62. A LA MÊME.

Ruppin, 11 avril 1739.



Ma très-chère sœur,

J e suis très-mortifié de ce que votre santé est encore si languissante. Pour l'amour de Dieu, faites donc résoudre votre margrave <63>d'envoyer ces deux hommes de sa garde au Roi, afin que vous ayez Superville.1_71-a C'est, je vous le jure, le seul moyen de réussir; car personne n'a le crédit de vous secourir, si la médiation des grands hommes ne s'y interpose. On ne doit point perdre de temps; les moments sont précieux, et votre personne inestimable. Suivez mon conseil, je vous en supplie, et ne fondez pas trop d'espérances sur le Danemark, car ces choses sont trompeuses.

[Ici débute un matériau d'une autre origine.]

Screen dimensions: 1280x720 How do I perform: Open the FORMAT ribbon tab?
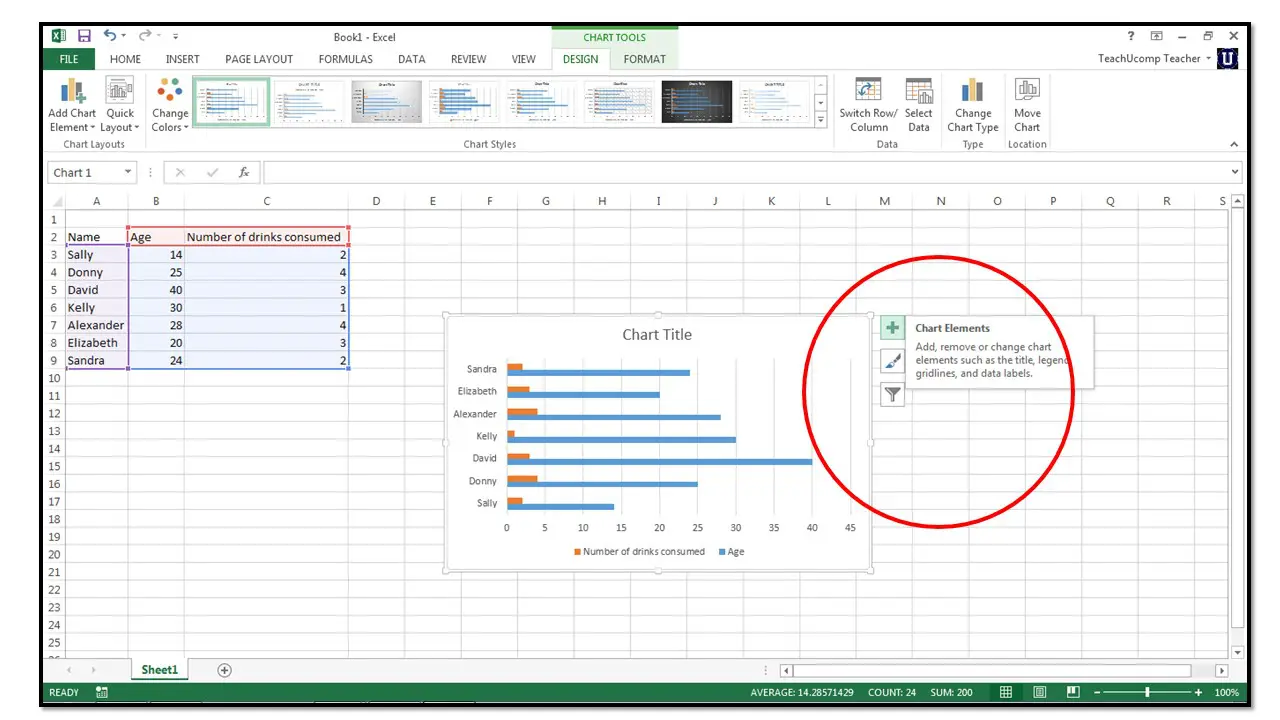[644, 59]
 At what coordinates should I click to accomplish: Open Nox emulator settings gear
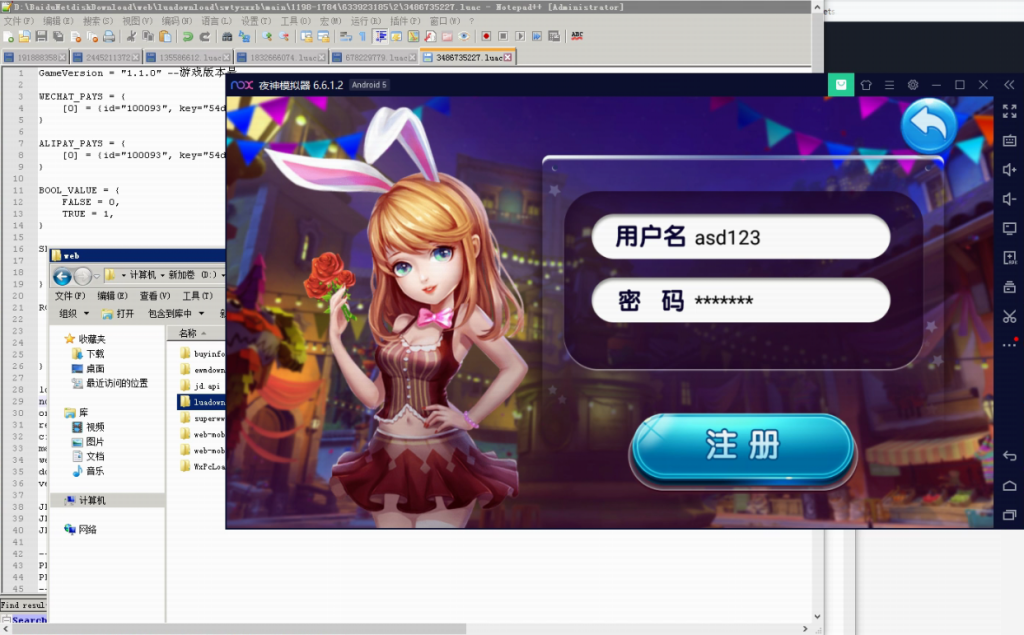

Je ne cesserai point encore de vous mander des mortalités : le ministre Viebahn vient de crever, le général Goltz en a fait autant, et l'on croit que le maréchal Borcke le suivra dans peu. Si M. de Grumbkow ne m'avait jamais fait de mal, je pourrais lui faire une épitaphe; mais tout ce que je pourrais en dire sentirait trop la prévention, et d'ailleurs je crois que ce serait trop d'honneur. Mais pour vous obéir il n'est rien que je ne fasse. On pourrait donc dire quelque chose de semblable :

Ci-gît un maréchal, un ministre, et, de plus,
Un grand financier, un ecclésiastique.1_72-1
Passants, qui connaissez sa fourbe politique,
Laissez dans l'oubli confondus
Et ses vices, et ses vertus.1_72-a

J'espère que cet échantillon de mes vers vous fera passer l'envie d'en avoir d'autres. C'est un amusement qui me procure de fort doux moments; mais tout ce que je puis faire ne saurait être comparé à l'ouvrage des grands poëtes; c'est un métier chez eux, ce n'est qu'un amusement pour moi.

Permettez-moi de revenir à votre santé ....


1_71-a Voyez les Mémoires de la Margrave, t. II, p. 278.

1_72-1 Prévôt du dôme de Brandebourg. (Note de Frédéric.)

1_72-a Voyez t. XIV, p. 194, et t. XVII, p. 58.